* Safety bid keeps euro zone yields hover near lowest in weeks
* Focus on Powell speech as investors fret on tariff impact
* Italian short-term borrowing costs drop after Savona news
* Italian debt sustainability not a worry, says DBRS
* Euro zone periphery govt bond yields tmsnrt.rs/2ii2Bqr
By Abhinav Ramnarayan
LONDON, July 16 (Reuters) - High-grade euro zone bond yields hovered near recent lows as softening Chinese growth kept investors wary about the potential global economic impact of a potential trade row between the United States and other major countries.
China’s economy expanded at a slower pace in the second quarter as Beijing’s efforts to contain debt hurt activity, while June factory output growth weakened to a two-year low in a worrying sign for investment and exporters as a trade war with the U.S. intensified.
Better-rated euro zone government debt usually benefits from a flight to safety in troubled times, and their yields — which move inversely to price — on Monday remained close to their lowest levels in weeks, and in some cases, months.
“The question is what happens when tariffs spill over into real data. I heard my economist saying that some of the Fed regional reports already point to some worries there,” said ING strategist Benjamin Schroeder.

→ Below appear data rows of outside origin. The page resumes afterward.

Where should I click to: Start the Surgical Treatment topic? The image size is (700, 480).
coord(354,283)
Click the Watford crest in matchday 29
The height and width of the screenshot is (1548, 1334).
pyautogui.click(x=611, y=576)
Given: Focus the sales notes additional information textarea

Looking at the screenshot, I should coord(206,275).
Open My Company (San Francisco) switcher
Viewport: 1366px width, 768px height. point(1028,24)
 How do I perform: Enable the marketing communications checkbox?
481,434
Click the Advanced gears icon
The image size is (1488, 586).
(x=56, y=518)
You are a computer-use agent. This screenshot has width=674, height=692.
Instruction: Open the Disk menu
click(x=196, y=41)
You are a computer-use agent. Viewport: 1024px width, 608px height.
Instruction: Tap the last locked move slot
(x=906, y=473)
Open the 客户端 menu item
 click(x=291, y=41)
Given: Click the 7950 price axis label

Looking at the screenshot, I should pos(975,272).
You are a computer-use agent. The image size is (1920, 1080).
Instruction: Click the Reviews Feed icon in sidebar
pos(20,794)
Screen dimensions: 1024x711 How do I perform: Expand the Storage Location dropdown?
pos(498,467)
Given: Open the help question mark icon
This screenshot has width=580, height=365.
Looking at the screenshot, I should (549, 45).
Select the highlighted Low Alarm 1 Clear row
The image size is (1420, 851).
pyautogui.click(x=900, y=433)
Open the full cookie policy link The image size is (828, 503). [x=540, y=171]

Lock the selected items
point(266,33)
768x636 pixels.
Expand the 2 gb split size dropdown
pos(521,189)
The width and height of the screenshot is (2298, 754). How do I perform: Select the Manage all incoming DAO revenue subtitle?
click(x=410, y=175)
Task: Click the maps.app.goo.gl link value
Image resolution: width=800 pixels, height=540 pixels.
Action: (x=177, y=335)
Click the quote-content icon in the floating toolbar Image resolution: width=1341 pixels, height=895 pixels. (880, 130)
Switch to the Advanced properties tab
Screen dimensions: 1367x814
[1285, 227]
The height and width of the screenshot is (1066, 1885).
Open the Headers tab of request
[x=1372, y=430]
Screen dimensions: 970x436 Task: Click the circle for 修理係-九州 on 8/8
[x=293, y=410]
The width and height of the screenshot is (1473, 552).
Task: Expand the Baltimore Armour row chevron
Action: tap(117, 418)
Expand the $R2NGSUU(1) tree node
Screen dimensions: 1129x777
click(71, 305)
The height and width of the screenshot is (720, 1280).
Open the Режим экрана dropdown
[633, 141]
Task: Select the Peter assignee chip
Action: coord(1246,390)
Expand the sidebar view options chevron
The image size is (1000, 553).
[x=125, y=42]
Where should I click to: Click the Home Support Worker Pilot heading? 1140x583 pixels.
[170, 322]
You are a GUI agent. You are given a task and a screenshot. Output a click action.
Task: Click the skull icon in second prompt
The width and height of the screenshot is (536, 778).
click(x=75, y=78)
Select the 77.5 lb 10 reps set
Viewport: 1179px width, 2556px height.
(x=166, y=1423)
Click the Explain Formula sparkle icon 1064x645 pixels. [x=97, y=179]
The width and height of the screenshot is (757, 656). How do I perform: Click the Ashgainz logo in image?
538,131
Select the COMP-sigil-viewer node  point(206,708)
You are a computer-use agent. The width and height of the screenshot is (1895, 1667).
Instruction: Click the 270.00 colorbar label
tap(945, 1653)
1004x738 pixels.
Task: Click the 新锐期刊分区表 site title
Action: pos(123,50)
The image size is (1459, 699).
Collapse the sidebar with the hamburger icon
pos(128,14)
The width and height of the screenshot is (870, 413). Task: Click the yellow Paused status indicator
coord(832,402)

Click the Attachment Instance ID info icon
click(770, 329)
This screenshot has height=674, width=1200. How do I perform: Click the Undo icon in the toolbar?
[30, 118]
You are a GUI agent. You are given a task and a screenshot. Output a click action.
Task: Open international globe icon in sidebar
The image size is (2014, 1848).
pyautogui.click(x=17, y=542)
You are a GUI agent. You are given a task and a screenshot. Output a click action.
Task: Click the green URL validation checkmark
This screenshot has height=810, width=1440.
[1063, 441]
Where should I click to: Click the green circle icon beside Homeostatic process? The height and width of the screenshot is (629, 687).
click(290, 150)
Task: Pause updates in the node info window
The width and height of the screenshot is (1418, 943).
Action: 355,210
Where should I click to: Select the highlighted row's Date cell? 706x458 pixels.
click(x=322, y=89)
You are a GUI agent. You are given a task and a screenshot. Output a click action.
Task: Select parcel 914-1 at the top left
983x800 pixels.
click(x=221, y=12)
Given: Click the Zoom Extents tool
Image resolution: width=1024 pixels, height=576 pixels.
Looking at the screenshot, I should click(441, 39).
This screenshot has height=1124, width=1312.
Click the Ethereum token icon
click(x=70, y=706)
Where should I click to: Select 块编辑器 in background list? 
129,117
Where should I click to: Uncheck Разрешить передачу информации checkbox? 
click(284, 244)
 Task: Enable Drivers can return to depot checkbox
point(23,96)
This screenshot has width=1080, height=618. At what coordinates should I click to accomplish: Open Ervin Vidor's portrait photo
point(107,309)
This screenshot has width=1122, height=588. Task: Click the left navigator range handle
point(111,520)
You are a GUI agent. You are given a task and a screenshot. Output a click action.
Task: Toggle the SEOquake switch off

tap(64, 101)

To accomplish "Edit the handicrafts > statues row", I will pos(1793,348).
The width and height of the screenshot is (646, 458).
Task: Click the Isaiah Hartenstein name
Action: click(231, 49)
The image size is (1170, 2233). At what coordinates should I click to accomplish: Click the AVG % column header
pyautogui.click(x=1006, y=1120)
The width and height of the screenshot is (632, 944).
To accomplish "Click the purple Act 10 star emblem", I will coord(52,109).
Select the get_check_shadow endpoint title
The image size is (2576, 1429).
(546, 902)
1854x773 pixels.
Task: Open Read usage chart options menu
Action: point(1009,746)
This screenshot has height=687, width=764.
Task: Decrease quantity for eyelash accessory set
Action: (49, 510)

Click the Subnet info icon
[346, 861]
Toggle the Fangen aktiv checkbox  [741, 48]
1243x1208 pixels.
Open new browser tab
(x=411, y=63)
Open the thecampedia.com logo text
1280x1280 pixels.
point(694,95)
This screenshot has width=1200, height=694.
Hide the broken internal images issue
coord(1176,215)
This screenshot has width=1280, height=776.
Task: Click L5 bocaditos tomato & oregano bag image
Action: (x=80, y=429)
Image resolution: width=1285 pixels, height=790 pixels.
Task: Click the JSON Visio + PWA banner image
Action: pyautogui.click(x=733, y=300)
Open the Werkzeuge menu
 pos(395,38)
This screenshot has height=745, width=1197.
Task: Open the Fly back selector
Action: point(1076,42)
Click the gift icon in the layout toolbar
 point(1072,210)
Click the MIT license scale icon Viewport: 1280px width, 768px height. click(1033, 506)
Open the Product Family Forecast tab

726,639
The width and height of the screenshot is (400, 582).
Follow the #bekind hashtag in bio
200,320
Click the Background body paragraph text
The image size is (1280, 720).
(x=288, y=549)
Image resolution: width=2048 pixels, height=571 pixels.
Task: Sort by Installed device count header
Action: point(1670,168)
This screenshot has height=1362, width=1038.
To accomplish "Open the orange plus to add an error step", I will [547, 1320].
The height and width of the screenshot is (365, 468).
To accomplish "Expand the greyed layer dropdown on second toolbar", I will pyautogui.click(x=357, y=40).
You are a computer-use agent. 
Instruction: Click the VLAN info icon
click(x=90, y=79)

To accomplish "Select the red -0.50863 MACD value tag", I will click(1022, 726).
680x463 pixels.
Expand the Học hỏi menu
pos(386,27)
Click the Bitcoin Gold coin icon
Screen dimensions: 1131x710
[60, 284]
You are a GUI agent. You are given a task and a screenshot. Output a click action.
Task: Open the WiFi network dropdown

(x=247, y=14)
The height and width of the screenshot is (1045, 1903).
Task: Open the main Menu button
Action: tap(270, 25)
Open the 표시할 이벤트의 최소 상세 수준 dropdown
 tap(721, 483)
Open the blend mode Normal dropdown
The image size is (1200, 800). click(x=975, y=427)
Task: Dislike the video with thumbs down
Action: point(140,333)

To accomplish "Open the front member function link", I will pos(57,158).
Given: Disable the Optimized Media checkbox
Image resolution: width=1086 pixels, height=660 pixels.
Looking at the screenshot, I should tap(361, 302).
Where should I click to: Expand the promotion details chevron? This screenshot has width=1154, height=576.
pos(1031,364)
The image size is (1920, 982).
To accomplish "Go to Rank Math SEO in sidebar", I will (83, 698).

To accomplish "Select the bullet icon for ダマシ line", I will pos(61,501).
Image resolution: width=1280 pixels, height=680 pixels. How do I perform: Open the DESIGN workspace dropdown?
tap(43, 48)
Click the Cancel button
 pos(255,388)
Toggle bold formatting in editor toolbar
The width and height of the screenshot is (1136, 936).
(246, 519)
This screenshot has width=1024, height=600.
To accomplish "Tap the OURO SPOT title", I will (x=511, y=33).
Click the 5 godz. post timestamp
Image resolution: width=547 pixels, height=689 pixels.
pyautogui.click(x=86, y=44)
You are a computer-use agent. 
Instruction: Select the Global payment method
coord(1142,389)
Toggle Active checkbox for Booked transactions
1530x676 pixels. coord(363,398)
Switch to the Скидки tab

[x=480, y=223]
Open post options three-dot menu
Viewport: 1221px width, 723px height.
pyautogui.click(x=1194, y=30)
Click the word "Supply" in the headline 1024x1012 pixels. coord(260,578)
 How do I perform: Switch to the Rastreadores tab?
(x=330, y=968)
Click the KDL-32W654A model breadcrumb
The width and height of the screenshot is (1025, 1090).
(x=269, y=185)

“So this makes the Powell speech important this week, if he makes any comments on how the trade tariffs may affect the U.S. economy,” he said, referring to U.S. Federal Reserve chair Jerome Powell’s scheduled testimony to lawmakers on Tuesday.
Benchmark euro zone bond yields were mostly flat or marginally higher on Monday, with Germany’s 10-year government bond yield unchanged at 0.28 percent.
Some investors are now treating a recently issued German August 2028 bond as the new 10-year benchmark; that bond was yield 0.34 percent on Monday.
French and Belgian 10-year benchmark yields rose slightly, but were still close to their lowest levels since at least early January hit on Friday.
Elsewhere, Italy’s EU Affairs Minister Paulo Savona is reported to have said that Italy has proposed to the EU to be allowed to spend an extra 50 billion euros, which is approximately 2.7 percent of the country’s GDP.
Given that this figure is lower than many had feared, Italian yields came off the morning’s highs and 10-year yields turned flat on the day while two-year yields were lower 5 basis points to a near two-week low.
“Fiscal risks have increased, but measures intended to revamp growth are most likely to be implemented gradually and prudently,” analysts at ratings agency DBRS said in a statement that came out ahead of the Savona headlines.